| Va. | Jan 8, 1891

Fauntleroy, J.,

delivered the opinion of the court.

This suit is in the form of trespass on the case in assumpsit, to recover damages for breach of contract. The declaration alleges, that on the 4th day of February, 1888, Dibrell Brothers, who were engaged in the tobacco trade in Danville, Virginia, entered into negotiation with Herron & Holland, who were also dealers in tobacco in the same town, for the purchase, by the said Dibrell Brothers, from the said Herron & Holland, of twenty-one hogsheads of leaf tobacco, at the rate of ten cents per pound, for the aggregate sum of $2,445.80, that the said Herron & Holland then and there, when the said sale was under treaty, undertook, and then and there promised the said plaintiffs that the said lot of tobacco, consisting of 24,458 pounds, packed and contained in the twenty-one hogsheads as aforesaid, had been thoroughly redried, was sound, and in good keeping order; and that, upon the faith of these representations then and there so made, they, the plaintiffs, bought the said tobacco, and paid to the defendants the price áforesaid, to-wit, the sum of $2,445.80 ; that the said lot of tobacco, at the time of the making of the said promises and undertakings of the said' defendants, had not been thoroughly redried, was not sound, and was not in good keeping order, but, on the contrary thereof, was at that time unsound, had not been thoroughly redried, and was not in good keeping order, whereby and by reason of which said false representations the said lot of tobacco became, arid was of no use or value to the said plaintiffs, who have been put to great charges, trouble and expense, in and about the keeping, taking care of, handling and preserving the said tobacco, to their injury and damage to the amount of $1,000.

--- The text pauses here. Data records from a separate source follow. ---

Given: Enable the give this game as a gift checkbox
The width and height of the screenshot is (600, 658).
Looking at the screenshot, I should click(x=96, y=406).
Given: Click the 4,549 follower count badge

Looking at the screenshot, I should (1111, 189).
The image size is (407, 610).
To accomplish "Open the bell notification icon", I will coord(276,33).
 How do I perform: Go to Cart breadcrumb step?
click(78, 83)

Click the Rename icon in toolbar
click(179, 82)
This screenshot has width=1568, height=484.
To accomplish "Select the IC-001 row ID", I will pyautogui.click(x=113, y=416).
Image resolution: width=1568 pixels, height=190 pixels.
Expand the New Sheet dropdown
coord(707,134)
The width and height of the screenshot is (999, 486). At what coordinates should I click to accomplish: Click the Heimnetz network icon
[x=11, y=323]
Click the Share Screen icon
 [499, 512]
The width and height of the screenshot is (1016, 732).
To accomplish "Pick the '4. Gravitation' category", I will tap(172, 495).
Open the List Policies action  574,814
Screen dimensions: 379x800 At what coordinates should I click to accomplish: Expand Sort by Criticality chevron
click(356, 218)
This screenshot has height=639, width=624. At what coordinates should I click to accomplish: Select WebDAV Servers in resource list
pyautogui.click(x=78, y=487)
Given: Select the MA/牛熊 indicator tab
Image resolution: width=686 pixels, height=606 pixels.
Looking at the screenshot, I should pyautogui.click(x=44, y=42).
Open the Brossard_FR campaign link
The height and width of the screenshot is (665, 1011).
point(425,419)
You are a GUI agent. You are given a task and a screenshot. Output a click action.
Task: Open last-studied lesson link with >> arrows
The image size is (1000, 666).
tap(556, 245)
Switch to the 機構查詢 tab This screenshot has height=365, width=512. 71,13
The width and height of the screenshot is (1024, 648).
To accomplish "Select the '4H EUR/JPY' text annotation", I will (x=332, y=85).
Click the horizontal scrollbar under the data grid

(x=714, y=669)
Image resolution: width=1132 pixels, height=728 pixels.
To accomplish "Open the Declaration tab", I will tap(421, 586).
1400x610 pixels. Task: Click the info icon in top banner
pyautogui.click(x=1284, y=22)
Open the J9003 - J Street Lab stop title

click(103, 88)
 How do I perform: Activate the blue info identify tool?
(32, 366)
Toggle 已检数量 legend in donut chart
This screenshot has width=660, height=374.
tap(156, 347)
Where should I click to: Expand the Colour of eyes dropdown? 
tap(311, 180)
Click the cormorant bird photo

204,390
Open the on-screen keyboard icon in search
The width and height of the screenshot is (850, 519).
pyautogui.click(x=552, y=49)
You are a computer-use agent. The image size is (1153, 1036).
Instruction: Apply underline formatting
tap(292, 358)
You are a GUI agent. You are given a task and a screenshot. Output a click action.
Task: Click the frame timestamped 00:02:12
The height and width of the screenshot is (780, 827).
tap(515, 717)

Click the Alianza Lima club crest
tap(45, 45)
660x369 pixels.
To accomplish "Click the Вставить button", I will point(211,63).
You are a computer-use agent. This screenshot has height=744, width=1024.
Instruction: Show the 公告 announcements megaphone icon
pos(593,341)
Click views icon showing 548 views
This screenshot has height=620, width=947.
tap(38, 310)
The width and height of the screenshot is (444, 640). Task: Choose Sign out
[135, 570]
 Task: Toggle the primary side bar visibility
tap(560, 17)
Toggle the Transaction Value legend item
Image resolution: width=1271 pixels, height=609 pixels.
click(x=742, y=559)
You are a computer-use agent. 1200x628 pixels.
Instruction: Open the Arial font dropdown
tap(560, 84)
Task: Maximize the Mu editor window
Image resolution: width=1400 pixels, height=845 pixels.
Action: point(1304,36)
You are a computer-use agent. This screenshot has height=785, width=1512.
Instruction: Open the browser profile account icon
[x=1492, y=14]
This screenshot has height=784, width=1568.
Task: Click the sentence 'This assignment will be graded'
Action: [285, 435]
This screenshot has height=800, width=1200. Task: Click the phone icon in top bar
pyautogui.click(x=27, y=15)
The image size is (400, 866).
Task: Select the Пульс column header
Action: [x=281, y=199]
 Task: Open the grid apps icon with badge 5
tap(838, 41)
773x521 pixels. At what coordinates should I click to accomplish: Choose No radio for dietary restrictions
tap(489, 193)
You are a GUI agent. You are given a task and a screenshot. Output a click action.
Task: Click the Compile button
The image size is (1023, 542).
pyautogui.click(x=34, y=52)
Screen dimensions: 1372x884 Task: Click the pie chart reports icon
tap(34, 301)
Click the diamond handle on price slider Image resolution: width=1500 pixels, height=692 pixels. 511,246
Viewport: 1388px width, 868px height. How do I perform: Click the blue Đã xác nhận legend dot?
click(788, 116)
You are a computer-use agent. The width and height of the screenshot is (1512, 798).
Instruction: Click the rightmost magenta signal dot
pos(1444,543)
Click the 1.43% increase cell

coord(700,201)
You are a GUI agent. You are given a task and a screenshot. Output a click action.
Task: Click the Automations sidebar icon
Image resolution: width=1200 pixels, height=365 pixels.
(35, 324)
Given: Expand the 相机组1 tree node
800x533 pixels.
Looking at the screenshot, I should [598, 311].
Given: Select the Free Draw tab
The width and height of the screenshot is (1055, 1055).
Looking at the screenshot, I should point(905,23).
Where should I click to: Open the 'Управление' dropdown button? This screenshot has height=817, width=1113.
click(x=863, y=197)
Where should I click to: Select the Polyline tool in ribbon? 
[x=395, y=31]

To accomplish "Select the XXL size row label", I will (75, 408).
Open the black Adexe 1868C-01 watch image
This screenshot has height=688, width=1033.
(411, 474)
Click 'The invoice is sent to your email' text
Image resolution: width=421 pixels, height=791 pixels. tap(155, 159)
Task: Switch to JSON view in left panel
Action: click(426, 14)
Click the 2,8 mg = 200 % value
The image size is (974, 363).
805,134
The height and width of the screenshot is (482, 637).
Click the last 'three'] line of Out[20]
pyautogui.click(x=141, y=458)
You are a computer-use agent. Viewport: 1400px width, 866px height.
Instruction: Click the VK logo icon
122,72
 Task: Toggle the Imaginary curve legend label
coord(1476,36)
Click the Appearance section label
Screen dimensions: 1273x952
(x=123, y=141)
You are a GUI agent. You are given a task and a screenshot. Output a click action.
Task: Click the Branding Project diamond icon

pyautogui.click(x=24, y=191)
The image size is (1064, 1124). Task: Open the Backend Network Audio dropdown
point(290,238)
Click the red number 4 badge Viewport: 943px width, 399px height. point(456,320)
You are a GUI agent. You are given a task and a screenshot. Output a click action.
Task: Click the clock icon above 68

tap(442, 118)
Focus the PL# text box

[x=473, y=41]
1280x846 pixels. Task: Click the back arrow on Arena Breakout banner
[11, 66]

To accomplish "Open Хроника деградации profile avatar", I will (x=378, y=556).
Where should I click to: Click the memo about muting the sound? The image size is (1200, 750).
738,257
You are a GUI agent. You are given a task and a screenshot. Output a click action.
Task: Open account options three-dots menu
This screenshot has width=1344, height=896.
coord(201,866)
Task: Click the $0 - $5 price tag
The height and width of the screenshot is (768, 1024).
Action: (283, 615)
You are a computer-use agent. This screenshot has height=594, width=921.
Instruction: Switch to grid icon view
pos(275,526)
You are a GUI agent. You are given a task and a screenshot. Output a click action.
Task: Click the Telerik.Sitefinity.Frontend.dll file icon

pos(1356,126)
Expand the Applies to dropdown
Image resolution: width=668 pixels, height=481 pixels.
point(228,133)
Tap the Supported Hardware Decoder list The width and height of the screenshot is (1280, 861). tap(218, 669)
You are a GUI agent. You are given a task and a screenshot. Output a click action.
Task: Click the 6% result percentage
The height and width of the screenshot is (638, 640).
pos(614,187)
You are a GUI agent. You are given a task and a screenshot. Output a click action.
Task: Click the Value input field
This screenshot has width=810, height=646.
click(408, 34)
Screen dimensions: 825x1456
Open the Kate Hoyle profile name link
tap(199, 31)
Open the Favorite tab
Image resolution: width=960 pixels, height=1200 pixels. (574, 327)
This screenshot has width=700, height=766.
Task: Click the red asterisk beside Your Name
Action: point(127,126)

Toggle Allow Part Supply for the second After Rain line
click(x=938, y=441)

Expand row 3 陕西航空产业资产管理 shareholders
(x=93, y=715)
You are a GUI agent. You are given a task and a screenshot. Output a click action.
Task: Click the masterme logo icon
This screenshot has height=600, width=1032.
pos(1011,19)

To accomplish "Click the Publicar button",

In the month of May, 1888, the tobacco which was in hogsheads, into which it had been prized and packed by the defendants, was opened; when it was found that seventeen hogs*291heads of the said tobacco were unsound ; some were “hot and mouldy,” some were “cool, but funked,” some were “hot and funked,” and the tobacco in all the seventeen hogsheads was, more or less, injured. It was shown, to the satisfaction of the jury, that the representations, upon the faith of which the tobacco had been sold by the defendants and bought by the plaintiffs, were untrue; and the jury brought in a verdict in favor of the plaintiffs for the sum of $691.73 damages. Whereupon the defendants moved the court to set aside the verdict aforesaid, and grant to them a new trial upon the ground that the said verdict is contrary to the law and the evidence, which said motion the court overruled, and entered judgment according to the verdict. The main question brought to this court, by the errors assigned in the petition of the plaintiff in error,, is whether the jury could reasonably have found the verdict they did find, upon the evidence before them ? And the determination of this question requires an examination of that evidence as it has been certified by the court in the bills of exception in the record.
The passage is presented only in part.